Work Your Mind As Well As Your Body for Improved Performance

March 31, 2005

Do you hardly ever miss class, put all your effort into your dancing and strive to perfect your technique day after day, yet still don’t see the results you’d like? Well, it could be all in your head. Sports psychologists have discovered that athletes (including dancers) must train their minds as well as their bodies. Try incorporating the following tips into your daily regimen for a true body-mind workout.


Set Goals

Have you noticed that often when you set specific goals you suddenly acquire the will to achieve them? If so, you’re not alone. Sports psychologists such as Robert Weinberg and Daniel Gould, co-authors of Foundations of Sport and Exercise Psychology, emphasize setting long-term goals (ranging between three months to two years) and short-term goals (anything between daily to monthly) that are challenging, yet realistic.

A good formula to remember when setting goals is the acronym SMART: specific, measurable, attainable, realistic and within a designated time period. “I will attend a summer intensive course next year,” is an example of a long-term goal, while short-term goals are more immediate targets, such as committing yourself to improve your right split through daily half-hour stretching sessions, or promising to try a new dance technique each month.

Be an Optimist

Take responsibility as a dancer to give yourself positive mental encouragement. Congratulate yourself for mastering a step, and psych yourself up to try a challenging move one more time. By saying “I can do it,” you acknowledge that your goals are within your reach, making it more likely that you will succeed in executing that difficult step.
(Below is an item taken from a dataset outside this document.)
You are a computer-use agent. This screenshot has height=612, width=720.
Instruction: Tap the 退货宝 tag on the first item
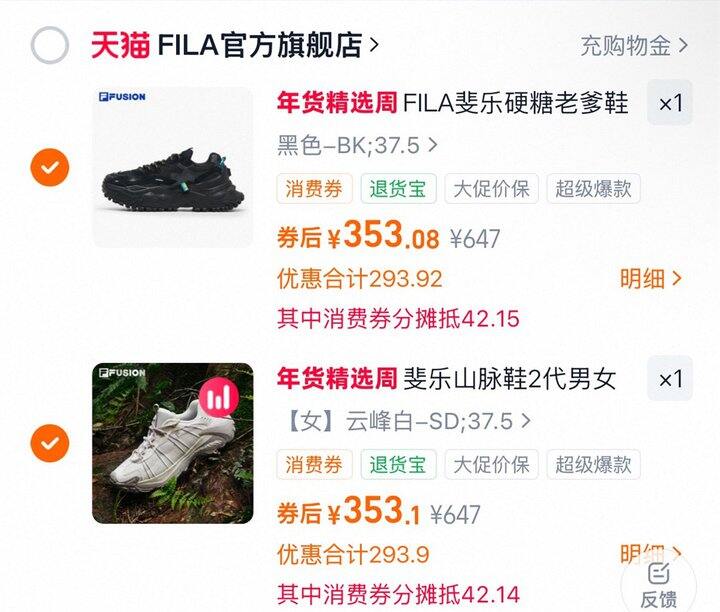tap(398, 189)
Optimism and a positive mental balance go hand in hand, as your brain releases feel-good chemicals called endorphins, which help you to focus on achievement rather than defeat. A negative attitude, on the other hand, only sets you up for failure.

Visualize

Visualization is the re-creation of an image or experience in the mind, which may be linked to sensory experiences such as seeing, hearing or feeling. Eric Franklin, director of the Institute for Movement Imagery Education in Lucerne, Switzerland, advocates employing imagery to improve not only the execution of steps, but also performance quality. This method can help release muscle tension, making your dancing smoother and more graceful. (Releasing tension is also critical to preventing and dealing with injury.) Try this relaxation exercise: “[Contract] your shoulder blades tightly then slowly release them, while imagining them filling with water, like a sponge,” Franklin suggests. You’ll be surprised at how relaxed your muscles will feel.
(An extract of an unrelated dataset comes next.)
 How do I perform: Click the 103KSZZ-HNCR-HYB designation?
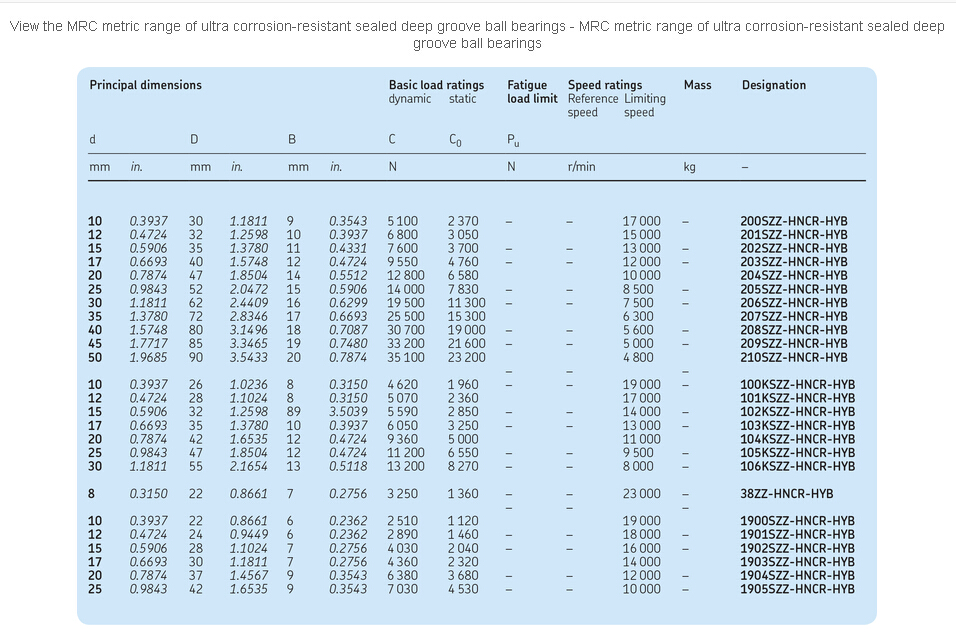797,425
Another exercise for strengthening your mind-to-muscle connection is to visualize specific movements before executing them. As an example, go through all the components of a grand jeté in your head, from takeoff to landing. When your brain imagines your body jumping off the ground with your legs in a wide split, it sends small impulses via the nervous system to the actual muscles used to perform a jeté. Though these impulses are the same ones that are initiated when you do perform the movement, they are too small to actually influence the muscles into action, so you won’t spontaneously jeté just by thinking about it. Nevertheless, visualization establishes a nerve pathwaybetween your brain and the muscles associated with that action.
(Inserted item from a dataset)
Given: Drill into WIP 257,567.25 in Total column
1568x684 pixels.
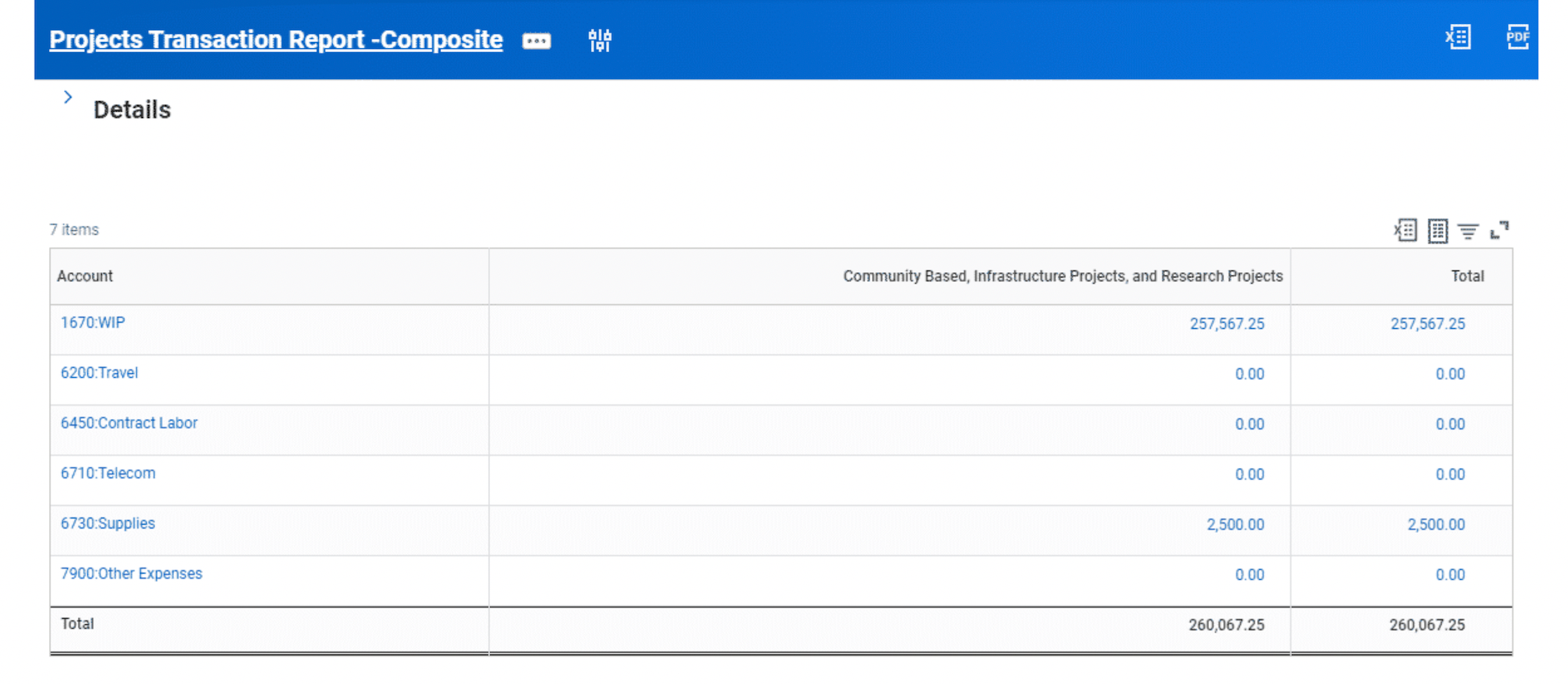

When you physically practice the movement, your brain will recall how it has stored the directions for that movement and will send the correct signals directly to the muscles. This frees you up to think about more important things, like the choreography.

Keep on Dancin’

If you focus on mistakes while onstage, your attention shifts, which could cause your performance quality and emotions to slump. It doesn’t matter if you turned a triple pirouette into a single—all dancers make mistakes. Carry on as if nothing’s happened, and convey to your audience the love you feel for dancing, and nobody will remember the flub. You’ll look more professional, too.